The mortgage foreclosure crisis in the US offers several lessons for Spain. It warns us of the risk involved if the debtor responds only with the property, and it shows the value of our institutions. First, US mortgages are a primitive form of setting a guarantee whereby the debtor sells the property to the lender, who is obliged to sell it back when the former pays off the loan. Many US mortgage loans are therefore “without recourse”, so the debtor can be released from the debt by giving up the property.
Those who support adopting a similar solution here are forgetting that with such non-recourse mortgages, lenders bear greater risks, both financial (because default is more likely) and for the real estate (if the price of the property falls below the value of the debt). Downward price spirals worsen and credit likely becomes more expensive, making it more difficult for the poor to buy homes.
Second, US property registers keep deeds of sale, but do not check that transactions respect property rights. There may be contradictory rights in the register, with several owners or several mortgages of equal status. The only way parties can fully clarify ownership is in the courts.
Moreover, registers show widely diverse performance. In many counties, their effectiveness is as low as that of the departments that organize elections. Both offices report to the Secretary of State, and are often assigned as a political prize. So insurance companies maintain “title plants” which allow them to determine the legal status of properties and to issue policies guaranteeing ownership for purchasers and lenders.
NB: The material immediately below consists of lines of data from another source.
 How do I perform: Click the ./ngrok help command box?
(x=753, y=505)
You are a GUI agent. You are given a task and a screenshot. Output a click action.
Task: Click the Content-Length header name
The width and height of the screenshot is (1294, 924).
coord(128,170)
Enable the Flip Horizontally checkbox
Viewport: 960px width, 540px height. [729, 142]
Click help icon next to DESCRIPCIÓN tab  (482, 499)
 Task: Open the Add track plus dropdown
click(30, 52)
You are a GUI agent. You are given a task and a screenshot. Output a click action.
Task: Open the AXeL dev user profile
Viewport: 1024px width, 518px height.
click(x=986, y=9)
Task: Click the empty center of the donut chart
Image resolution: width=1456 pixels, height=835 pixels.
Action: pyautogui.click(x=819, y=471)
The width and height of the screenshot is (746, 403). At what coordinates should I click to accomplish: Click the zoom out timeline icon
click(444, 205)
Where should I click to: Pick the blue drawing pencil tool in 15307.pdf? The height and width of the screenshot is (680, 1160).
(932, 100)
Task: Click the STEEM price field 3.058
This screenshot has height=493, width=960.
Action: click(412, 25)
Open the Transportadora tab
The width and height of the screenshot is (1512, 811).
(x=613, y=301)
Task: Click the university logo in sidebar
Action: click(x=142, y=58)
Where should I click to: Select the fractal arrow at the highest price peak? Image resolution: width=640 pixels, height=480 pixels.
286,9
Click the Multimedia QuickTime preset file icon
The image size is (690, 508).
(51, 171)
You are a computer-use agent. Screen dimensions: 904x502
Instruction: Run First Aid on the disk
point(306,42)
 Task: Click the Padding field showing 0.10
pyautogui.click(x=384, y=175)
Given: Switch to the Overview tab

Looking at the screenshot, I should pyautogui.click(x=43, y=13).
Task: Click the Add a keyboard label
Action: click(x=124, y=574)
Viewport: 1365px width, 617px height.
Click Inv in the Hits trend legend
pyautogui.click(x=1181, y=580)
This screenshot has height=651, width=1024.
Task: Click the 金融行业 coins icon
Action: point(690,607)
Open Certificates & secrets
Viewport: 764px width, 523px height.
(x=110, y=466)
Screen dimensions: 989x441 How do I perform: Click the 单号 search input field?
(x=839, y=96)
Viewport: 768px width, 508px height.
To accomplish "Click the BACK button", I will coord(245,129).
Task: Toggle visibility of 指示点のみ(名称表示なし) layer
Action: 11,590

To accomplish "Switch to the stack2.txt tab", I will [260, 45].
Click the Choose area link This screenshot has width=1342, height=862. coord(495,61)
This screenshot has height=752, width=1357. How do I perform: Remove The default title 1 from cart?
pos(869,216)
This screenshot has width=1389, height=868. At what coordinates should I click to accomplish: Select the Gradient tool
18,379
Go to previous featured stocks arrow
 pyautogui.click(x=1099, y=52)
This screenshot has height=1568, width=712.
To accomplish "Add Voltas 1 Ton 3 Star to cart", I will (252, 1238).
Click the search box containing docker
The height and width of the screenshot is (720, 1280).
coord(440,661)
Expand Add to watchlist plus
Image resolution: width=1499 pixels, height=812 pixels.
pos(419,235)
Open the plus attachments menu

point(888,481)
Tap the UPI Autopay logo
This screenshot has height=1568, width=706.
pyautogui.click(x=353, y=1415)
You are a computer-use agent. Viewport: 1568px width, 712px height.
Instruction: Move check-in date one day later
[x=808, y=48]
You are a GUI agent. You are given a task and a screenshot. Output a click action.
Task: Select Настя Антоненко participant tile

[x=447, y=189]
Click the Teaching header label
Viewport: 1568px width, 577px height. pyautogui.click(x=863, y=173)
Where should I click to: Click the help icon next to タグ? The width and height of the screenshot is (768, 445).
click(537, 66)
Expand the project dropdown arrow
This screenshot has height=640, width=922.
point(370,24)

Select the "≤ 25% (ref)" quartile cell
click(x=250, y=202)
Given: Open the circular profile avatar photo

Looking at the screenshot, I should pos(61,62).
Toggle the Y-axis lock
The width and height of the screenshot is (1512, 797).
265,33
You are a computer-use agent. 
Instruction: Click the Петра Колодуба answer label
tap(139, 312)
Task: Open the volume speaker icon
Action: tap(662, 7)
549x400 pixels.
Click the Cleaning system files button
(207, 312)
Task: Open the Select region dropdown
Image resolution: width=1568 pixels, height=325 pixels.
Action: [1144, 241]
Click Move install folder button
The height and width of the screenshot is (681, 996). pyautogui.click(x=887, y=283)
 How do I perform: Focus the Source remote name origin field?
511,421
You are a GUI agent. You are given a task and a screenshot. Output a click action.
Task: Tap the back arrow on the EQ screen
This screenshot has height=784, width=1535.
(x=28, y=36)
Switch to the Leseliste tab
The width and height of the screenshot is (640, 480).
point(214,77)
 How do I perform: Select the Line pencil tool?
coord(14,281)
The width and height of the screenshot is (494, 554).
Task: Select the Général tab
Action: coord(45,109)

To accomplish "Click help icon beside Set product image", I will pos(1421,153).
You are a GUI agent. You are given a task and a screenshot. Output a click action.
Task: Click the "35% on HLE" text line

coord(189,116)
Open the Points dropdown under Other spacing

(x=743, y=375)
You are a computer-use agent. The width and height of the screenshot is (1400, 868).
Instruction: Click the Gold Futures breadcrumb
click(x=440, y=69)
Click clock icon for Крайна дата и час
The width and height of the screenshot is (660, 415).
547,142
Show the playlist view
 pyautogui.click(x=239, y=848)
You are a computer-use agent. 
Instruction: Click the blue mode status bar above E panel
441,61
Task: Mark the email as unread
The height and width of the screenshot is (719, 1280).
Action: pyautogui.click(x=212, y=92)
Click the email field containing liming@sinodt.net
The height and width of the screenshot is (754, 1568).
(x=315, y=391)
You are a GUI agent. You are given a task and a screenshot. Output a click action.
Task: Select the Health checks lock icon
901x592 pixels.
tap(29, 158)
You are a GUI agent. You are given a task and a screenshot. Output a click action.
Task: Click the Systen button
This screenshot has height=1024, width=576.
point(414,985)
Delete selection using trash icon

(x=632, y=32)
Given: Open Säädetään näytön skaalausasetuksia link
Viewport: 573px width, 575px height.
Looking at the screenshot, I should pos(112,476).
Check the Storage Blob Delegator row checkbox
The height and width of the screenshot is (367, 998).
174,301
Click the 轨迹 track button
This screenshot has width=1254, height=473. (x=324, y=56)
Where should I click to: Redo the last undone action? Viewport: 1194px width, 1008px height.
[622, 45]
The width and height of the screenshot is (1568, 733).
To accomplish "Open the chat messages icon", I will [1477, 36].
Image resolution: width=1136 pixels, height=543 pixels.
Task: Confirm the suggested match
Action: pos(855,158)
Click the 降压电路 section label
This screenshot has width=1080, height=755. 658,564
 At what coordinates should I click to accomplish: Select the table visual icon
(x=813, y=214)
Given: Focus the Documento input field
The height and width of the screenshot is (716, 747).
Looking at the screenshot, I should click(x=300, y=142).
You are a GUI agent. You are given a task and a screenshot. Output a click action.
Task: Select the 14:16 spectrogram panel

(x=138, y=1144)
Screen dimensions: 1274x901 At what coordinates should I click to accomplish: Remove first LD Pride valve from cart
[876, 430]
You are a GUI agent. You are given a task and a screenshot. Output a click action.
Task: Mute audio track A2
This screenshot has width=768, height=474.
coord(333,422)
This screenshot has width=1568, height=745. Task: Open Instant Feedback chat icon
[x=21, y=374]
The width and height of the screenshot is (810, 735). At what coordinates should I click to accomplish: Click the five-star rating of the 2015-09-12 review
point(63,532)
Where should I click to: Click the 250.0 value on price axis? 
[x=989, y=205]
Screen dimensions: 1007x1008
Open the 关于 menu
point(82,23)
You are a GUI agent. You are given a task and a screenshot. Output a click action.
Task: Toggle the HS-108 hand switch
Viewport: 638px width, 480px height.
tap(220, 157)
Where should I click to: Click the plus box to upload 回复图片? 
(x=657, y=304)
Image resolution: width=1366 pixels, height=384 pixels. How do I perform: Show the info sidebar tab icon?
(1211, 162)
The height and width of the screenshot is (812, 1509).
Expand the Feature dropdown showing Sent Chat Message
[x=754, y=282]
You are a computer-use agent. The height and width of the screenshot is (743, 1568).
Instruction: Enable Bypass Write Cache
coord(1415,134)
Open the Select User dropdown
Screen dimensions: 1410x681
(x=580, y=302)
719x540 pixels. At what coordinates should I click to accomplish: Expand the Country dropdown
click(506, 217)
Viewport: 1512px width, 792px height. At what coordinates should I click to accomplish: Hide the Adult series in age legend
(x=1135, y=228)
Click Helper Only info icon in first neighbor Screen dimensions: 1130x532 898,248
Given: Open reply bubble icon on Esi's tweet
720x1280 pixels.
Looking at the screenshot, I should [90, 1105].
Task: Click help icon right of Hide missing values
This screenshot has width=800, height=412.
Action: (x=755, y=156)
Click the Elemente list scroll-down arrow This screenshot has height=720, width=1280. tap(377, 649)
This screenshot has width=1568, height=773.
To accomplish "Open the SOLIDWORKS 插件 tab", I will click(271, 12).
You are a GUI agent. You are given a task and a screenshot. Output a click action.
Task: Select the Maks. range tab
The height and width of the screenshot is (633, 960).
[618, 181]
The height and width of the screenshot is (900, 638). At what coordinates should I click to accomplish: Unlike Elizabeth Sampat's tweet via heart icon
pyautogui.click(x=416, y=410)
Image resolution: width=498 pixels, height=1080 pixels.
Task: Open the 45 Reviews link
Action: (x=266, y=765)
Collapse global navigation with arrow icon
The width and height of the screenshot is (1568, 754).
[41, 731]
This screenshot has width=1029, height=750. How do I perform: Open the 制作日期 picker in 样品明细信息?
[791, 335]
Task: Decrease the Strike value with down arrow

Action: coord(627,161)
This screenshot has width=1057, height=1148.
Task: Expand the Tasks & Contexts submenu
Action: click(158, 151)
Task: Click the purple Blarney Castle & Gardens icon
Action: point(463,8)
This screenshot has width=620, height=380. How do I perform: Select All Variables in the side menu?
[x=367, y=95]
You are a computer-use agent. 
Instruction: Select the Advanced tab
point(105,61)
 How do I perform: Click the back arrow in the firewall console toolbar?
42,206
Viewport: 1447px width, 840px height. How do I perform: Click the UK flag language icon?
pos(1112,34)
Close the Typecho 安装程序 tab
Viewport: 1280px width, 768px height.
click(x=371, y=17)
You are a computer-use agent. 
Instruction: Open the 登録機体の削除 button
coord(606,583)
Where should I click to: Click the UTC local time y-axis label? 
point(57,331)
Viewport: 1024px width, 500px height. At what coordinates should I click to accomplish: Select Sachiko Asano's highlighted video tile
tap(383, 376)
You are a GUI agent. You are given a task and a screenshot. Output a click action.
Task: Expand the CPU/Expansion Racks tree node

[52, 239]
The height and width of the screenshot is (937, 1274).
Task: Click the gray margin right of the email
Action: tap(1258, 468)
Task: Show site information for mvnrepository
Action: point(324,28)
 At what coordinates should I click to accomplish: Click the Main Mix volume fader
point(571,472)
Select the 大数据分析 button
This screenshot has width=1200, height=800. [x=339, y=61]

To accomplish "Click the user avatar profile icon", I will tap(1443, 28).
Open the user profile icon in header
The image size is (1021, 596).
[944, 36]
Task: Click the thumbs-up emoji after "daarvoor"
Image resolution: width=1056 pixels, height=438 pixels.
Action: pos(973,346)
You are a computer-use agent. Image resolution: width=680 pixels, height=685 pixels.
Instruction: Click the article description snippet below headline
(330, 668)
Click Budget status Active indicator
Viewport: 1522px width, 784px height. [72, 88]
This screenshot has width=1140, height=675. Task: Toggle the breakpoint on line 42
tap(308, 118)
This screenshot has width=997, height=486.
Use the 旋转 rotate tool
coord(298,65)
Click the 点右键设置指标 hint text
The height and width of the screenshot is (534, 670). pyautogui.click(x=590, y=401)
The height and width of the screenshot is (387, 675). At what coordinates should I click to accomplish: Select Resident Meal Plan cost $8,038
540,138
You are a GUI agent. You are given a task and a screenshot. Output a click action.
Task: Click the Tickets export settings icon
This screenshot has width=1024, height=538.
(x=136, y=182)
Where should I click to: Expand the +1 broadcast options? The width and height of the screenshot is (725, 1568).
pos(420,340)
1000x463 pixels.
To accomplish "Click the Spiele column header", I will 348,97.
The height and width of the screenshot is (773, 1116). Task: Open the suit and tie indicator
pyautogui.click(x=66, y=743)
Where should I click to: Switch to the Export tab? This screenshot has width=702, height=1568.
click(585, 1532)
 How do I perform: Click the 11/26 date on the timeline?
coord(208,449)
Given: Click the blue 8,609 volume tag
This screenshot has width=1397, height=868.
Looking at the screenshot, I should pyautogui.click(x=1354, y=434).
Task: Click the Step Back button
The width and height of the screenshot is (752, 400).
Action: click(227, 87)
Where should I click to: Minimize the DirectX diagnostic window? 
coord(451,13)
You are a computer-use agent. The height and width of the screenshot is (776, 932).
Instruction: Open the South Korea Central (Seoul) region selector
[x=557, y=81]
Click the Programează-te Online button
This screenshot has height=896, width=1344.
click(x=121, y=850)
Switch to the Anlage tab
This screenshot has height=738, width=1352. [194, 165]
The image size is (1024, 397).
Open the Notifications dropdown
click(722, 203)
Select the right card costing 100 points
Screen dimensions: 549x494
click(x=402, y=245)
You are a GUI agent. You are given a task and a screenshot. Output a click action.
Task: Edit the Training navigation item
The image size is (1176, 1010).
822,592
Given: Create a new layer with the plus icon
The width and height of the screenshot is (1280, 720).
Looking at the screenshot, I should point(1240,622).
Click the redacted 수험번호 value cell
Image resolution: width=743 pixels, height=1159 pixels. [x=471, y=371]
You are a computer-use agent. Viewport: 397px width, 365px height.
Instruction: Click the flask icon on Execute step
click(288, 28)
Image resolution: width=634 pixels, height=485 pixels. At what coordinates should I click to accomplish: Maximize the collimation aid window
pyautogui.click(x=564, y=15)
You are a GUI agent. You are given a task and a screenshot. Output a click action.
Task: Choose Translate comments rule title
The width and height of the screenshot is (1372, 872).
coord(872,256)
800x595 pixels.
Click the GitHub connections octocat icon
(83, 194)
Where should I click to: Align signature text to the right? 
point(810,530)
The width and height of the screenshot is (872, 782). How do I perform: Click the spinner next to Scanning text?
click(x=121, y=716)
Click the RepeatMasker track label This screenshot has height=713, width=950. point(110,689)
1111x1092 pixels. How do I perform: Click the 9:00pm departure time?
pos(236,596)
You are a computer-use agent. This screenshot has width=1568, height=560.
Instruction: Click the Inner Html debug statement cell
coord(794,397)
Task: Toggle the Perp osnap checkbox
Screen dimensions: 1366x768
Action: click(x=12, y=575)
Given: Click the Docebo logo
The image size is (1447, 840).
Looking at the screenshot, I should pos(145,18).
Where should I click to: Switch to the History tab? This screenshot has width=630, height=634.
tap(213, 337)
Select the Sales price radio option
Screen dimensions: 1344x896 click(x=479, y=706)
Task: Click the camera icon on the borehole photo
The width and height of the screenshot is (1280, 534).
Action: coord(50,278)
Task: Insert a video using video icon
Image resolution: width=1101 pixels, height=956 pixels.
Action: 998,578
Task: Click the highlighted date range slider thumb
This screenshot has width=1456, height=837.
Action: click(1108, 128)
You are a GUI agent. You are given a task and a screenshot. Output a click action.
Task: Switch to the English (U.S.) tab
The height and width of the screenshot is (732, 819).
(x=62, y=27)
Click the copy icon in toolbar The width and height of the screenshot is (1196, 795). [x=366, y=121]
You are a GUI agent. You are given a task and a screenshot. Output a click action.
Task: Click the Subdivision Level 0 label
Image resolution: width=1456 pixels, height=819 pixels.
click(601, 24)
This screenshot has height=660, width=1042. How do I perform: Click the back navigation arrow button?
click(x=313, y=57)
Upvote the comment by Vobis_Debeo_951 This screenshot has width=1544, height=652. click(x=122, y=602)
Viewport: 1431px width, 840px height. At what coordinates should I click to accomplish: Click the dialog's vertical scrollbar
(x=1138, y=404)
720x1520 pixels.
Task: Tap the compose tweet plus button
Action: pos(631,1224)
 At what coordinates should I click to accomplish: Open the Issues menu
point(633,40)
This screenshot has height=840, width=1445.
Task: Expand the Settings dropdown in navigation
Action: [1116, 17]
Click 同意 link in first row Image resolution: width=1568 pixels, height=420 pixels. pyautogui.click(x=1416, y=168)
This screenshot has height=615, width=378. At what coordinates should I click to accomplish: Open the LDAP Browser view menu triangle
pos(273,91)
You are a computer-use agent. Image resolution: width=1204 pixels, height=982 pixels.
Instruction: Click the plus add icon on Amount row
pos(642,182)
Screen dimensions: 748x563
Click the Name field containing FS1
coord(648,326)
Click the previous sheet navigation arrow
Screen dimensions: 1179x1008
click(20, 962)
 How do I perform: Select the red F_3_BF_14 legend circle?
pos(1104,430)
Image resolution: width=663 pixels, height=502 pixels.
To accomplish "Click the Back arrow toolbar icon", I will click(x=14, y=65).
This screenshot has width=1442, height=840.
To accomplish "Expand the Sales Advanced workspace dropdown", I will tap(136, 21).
More recently, the banks have created another register (the Mortgage Electronic Registration System, or MERS, covering 65 million mortgages) to record any assignment transactions resulting from the securitization of mortgage loan portfolios, and to carry out any necessary paperwork, without involving the public registers and standing in as nominees for lenders.
This process is behind the current mortgage foreclosure debacle in the US. Systematic failings have been discovered: in many cases, no-one knows who the mortgage-holder is, debtors have litigated using these mistakes to escape foreclosure, and a growing number of judges have questioned the right of MERS to initiate foreclosures. Main lenders, such as GMAC, JPMorgan Chase, and Bank of America, even paralyzed their foreclosures in order to review their processes. And, even more seriously, title insurance companies have stopped insuring the titles of properties coming up for sale after repossession. There is therefore the risk that not just the mortgage market will collapse but also the property market.
Speed of the registration system
It is true that the US registration system works fast. According to the latest Doing Business report, property can be purchased and registered in just 12 days, involving just four formalities and placing the US in 12th position on a global ranking. Spain is not far behind. Registration in Spain takes 18 days, with just four formalities, better than the OECD average of 25 days and 4.7 formalities.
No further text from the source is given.